AIM OF THE TASK:
Filter the entries for the word "magnifier". Copy each line in which it occurs.
....................
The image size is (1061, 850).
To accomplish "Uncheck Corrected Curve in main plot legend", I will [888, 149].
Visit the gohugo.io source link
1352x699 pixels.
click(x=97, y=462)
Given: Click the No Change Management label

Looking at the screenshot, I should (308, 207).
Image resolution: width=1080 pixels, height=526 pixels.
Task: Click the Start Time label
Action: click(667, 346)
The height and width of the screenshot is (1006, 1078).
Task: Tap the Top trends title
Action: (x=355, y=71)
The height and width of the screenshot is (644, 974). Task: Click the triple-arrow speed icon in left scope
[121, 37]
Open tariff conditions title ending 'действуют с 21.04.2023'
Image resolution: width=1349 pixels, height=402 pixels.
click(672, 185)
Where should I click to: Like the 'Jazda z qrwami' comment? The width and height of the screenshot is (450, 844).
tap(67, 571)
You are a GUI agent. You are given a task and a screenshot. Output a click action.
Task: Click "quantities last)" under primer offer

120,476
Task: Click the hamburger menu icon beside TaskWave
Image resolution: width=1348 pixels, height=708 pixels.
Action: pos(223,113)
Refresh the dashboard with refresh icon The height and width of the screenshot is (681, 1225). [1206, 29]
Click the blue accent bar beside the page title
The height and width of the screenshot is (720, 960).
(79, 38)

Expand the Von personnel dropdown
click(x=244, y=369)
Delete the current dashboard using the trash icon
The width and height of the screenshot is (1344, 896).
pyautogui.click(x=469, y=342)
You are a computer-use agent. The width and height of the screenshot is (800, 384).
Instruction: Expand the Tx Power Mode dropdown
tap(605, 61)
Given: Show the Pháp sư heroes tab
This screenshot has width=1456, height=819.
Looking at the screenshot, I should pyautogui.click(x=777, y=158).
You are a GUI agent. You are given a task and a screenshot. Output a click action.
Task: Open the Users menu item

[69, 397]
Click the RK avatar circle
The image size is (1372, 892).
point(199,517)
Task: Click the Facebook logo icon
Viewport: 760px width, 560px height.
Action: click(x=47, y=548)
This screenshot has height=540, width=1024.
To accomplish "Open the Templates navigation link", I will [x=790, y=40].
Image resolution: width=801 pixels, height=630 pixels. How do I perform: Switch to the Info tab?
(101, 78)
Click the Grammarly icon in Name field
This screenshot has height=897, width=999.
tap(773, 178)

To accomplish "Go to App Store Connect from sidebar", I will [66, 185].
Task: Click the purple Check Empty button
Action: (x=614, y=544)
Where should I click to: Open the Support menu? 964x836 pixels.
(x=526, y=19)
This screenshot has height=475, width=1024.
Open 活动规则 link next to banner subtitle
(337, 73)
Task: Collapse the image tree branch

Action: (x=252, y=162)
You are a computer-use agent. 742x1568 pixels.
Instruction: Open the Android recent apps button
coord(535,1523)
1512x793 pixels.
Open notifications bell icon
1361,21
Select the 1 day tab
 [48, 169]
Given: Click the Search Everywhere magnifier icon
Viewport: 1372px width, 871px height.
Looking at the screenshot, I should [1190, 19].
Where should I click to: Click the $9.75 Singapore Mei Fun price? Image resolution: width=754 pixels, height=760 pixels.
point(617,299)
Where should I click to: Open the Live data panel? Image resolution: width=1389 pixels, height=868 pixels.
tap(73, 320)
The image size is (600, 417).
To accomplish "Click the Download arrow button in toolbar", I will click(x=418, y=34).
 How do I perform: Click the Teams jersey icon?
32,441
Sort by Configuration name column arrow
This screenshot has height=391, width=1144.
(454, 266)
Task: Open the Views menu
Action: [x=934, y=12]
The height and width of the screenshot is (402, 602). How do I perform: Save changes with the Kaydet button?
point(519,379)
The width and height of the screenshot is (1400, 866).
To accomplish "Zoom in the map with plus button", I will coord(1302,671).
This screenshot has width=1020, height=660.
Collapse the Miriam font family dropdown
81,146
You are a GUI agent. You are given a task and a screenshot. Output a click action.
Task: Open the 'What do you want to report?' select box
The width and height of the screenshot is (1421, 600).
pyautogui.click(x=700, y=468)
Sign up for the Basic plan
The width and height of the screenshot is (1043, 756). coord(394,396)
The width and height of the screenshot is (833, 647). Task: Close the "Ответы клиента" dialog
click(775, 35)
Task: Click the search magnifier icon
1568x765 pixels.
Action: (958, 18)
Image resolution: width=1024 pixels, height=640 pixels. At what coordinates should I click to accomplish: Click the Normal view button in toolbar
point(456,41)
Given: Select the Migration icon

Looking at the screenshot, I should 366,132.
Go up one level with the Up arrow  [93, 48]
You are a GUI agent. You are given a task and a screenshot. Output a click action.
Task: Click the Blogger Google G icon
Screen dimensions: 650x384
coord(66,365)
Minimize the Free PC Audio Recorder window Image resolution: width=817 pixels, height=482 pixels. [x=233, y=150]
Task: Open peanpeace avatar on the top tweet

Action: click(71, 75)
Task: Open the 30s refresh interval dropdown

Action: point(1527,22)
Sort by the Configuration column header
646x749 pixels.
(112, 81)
....................
PROBLEM SOLUTION:
Given: Click the Search Everywhere magnifier icon
Task: Click the search magnifier icon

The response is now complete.